Nel 1666 a Ferrara avvenne l'incontro con il celebre architetto teatrale L. Burnacini, che lo volle con sé alla corte imperiale di Vienna, dove il F. fu impegnato, insieme agli architetti R. Ubaldini e C. Pasetti e al quadraturista bolognese M. Aldrovandini, nell'esecuzione di scene "all'italiana" per il melodramma Il pomo d'oro, musicato dal maestro di cappella Antonio (Pietro) Cesti, in occasione delle nozze di Leopoldo I d'Asburgo e Margherita Teresa di Spagna. Il successo scaturito da tale impresa - benché la messa in scena del Pomo fosse rinviata al 1668 - gli procurò, a detta di Baruffaldi ([1697-1722], 1846, II, pp. 284 s.), altri incarichi prestigiosi per il teatro viennese e per diverse residenze della nobiltà locale. Si tratta di lavori difficilmente identificabili e, addirittura, forse mai eseguiti, perché nel 1667 il F. rientrò a Ferrara per la nascita del figlio Antonio Felice. La celebrità acquisita alla corte imperiale lo trasformò nel protagonista indiscusso della decorazione barocca ferrarese della seconda metà del Seicento. Alla sua scuola, oltre al figlio e al nipote, Battista, si formarono Francesco Scala, Maurelio Scannavini, Girolamo Grassaleoni, Vincenzo Poggi, Tommaso Raffanelli e Giuseppe Menegatti: una buona équipe di scolari-collaboratori, cui insegno i modi della scuola quadraturistica bolognese e le invenzioni illusionistiche della scenografia e della pratica teatrale e con la quale realizzò importanti cicli decorativi, rinnovando l'aspetto interno di edifici sia religiosi sia civili.
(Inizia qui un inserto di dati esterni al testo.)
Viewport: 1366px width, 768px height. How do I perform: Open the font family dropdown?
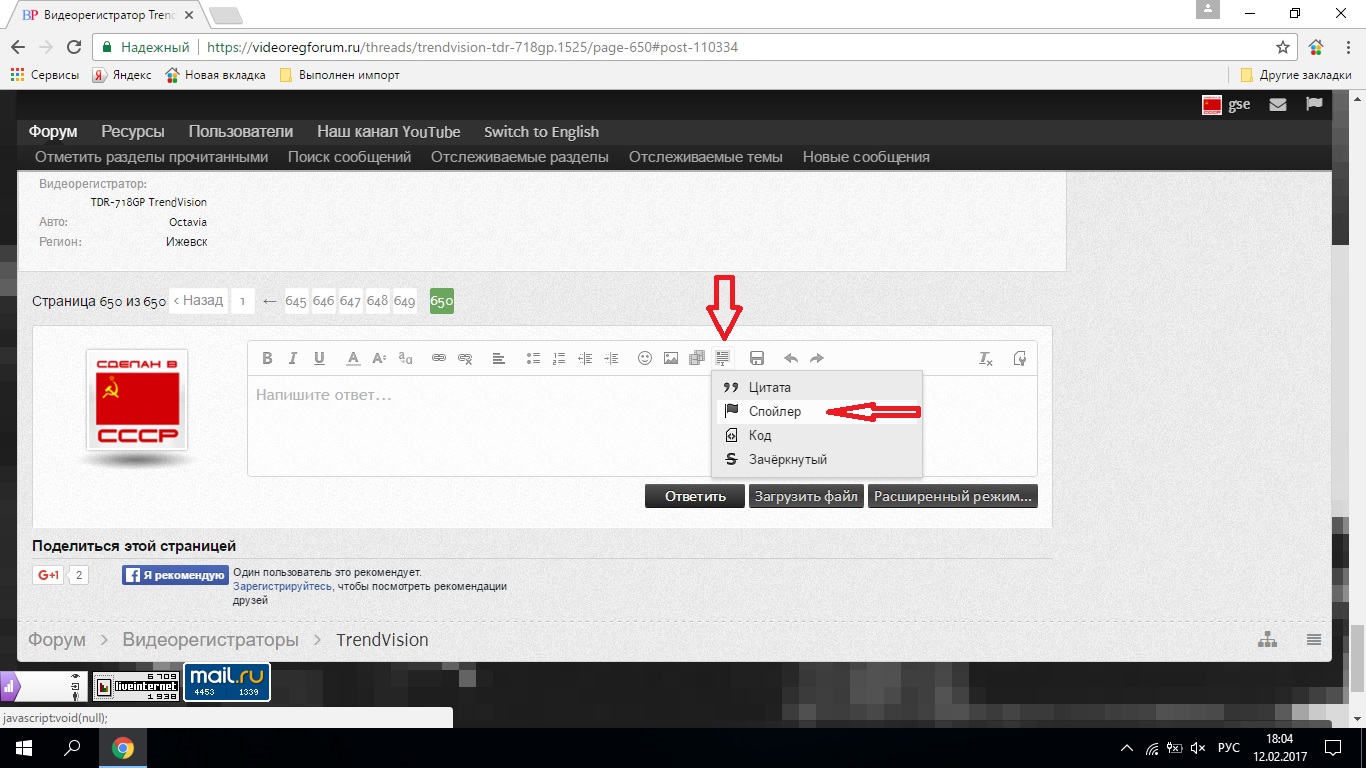405,358
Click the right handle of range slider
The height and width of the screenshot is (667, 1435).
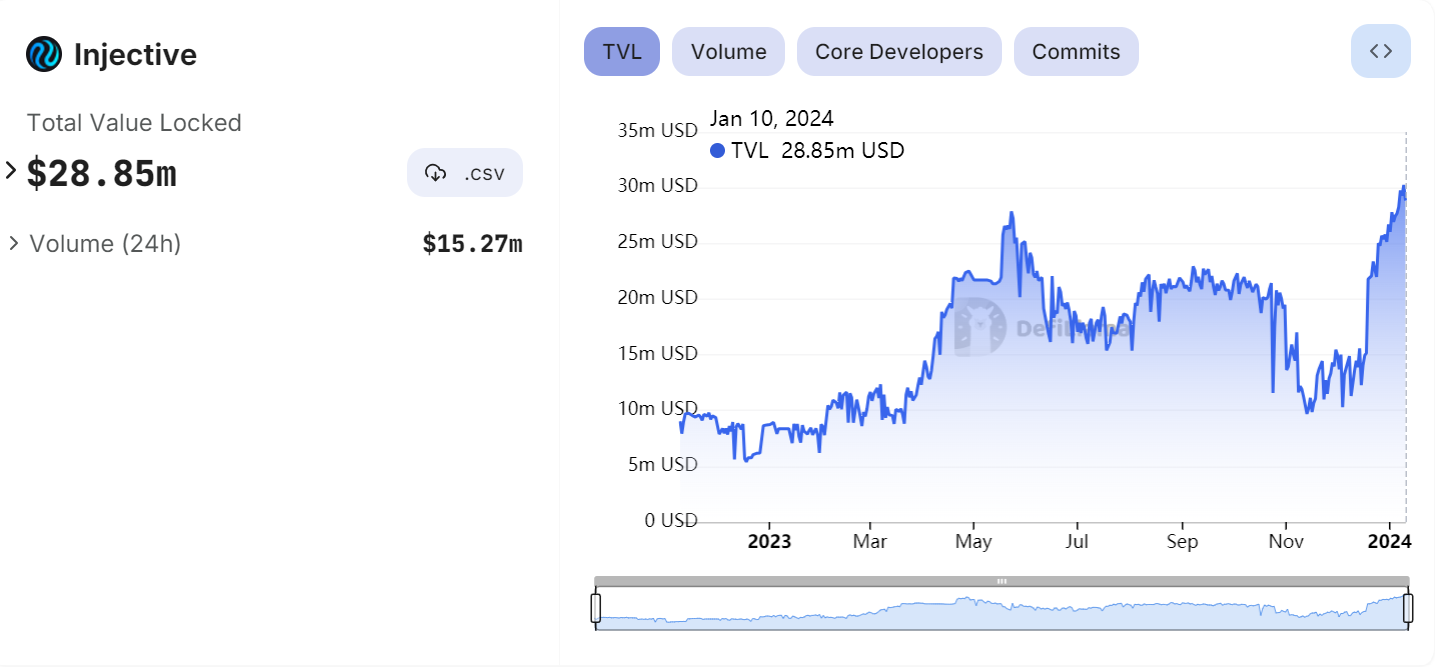pos(1408,608)
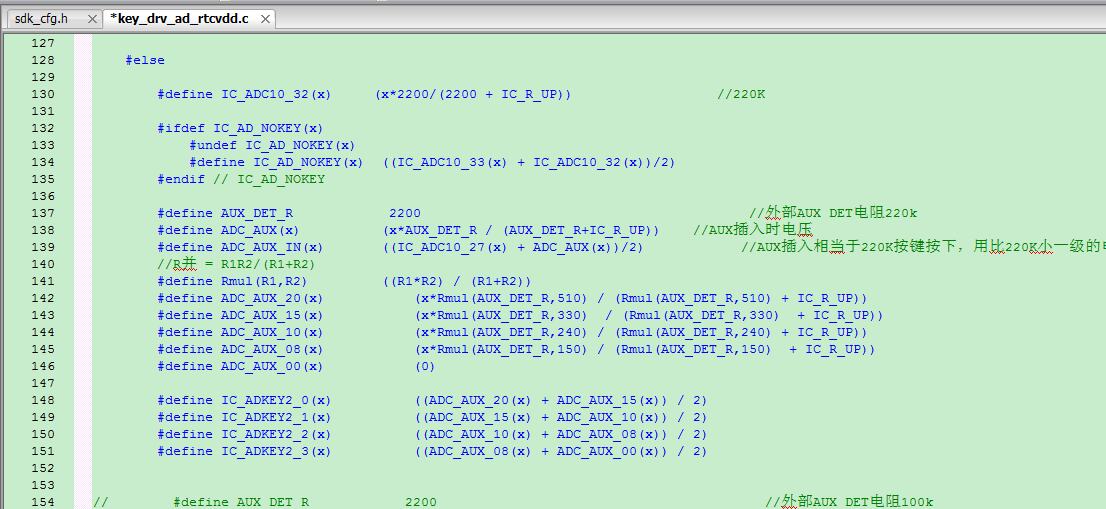The height and width of the screenshot is (509, 1106).
Task: Click the fold margin beside line 132
Action: point(83,128)
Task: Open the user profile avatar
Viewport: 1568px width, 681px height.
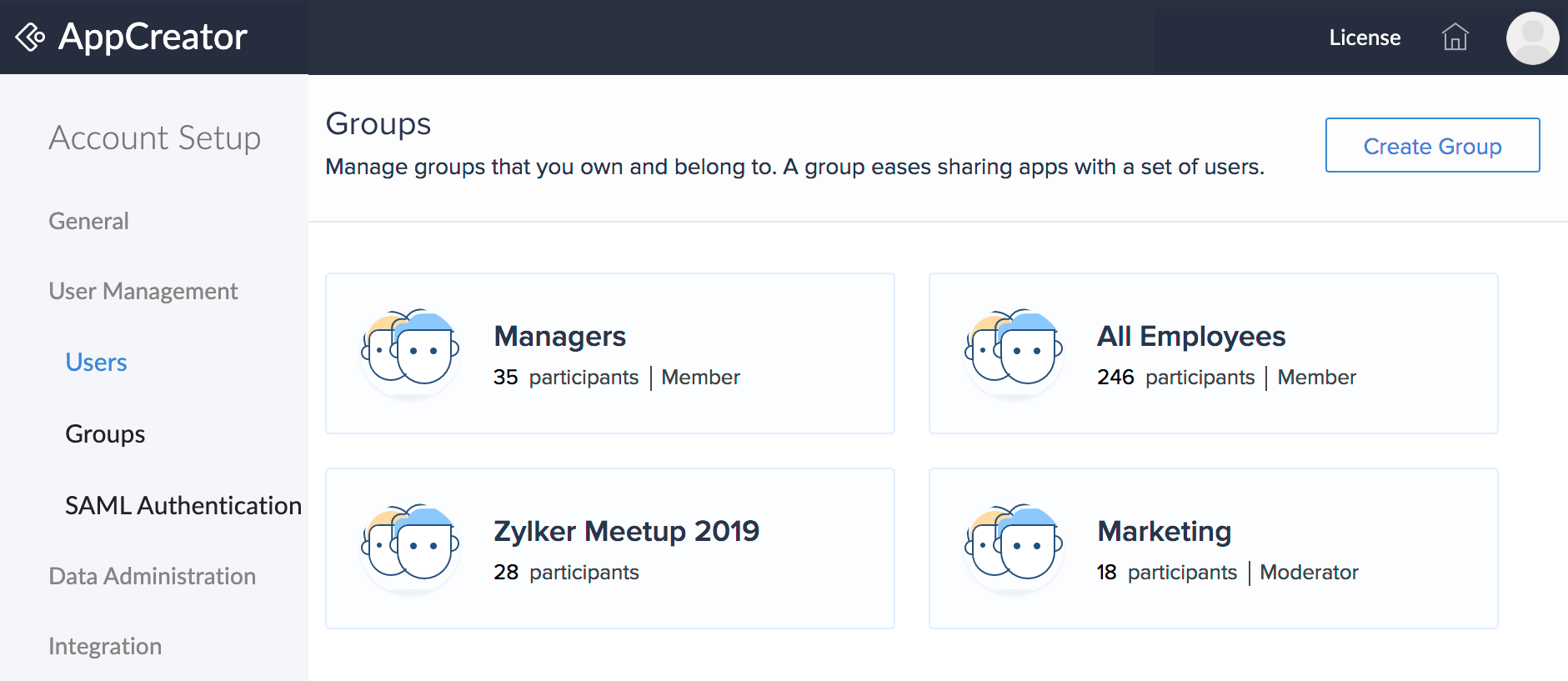Action: tap(1531, 38)
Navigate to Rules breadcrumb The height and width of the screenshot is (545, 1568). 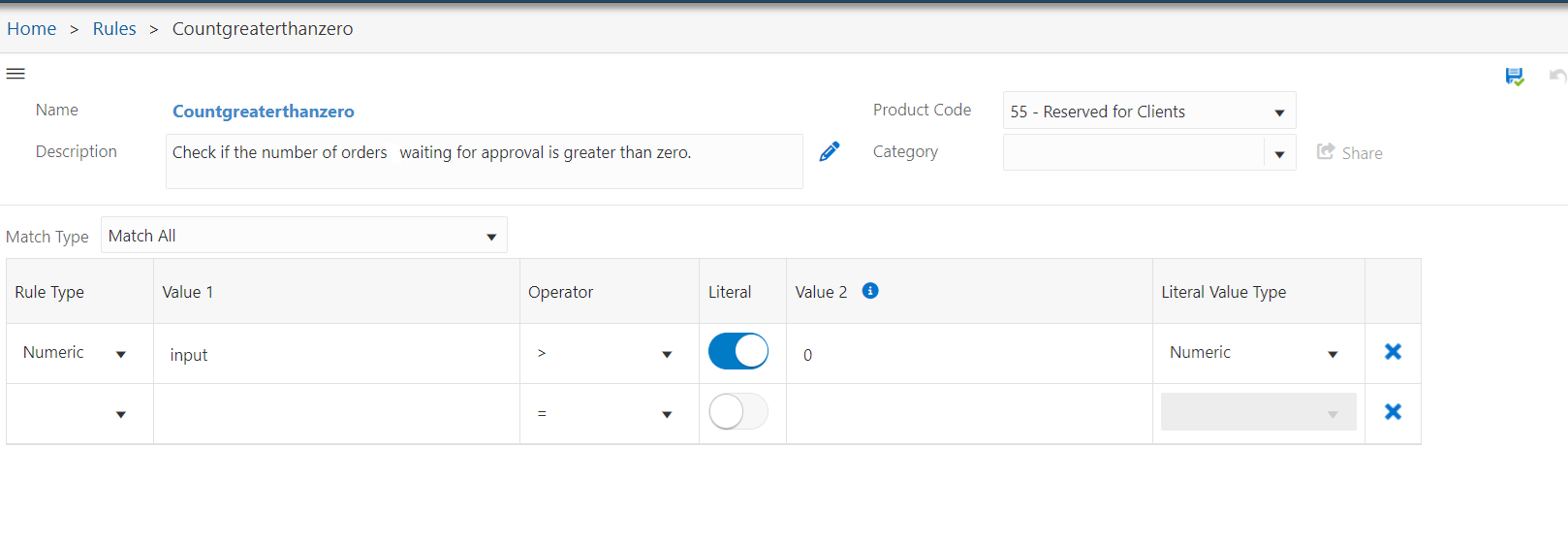pyautogui.click(x=114, y=29)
Tra questi ultimi si segnalano le decorazioni nel palazzo di città e nella villa di campagna a Monestirolo del conte P. Bonacossi, che lo impiegò anche come scenografo per il suo teatro di S. Stefano, aperto sin dal 1662; nel 1663 le decorazioni nella residenza dei consoli e, nel 1675-1676, in quella del podestà (fregi con stemmi araldici di pontefici e legati pontifici, insieme a Francesco Scala); nel palazzo Mosti (soffitto a padiglione con finta prospettiva, medaglioni e riquadri: v. ill. in Musei ferraresi 1975/76..., V-VI (1977), p. 128, fig. 22); nel palazzo Bentivoglio (appartamento verso la piazza di S. Domenico, affreschi in parte dispersi), e, tra il 1689-1690, in palazzo Bevilacqua (sala delle Allegorie, sala del Trionfo dell'amore, sala con l'Apoteosi della famiglia Bevilacqua).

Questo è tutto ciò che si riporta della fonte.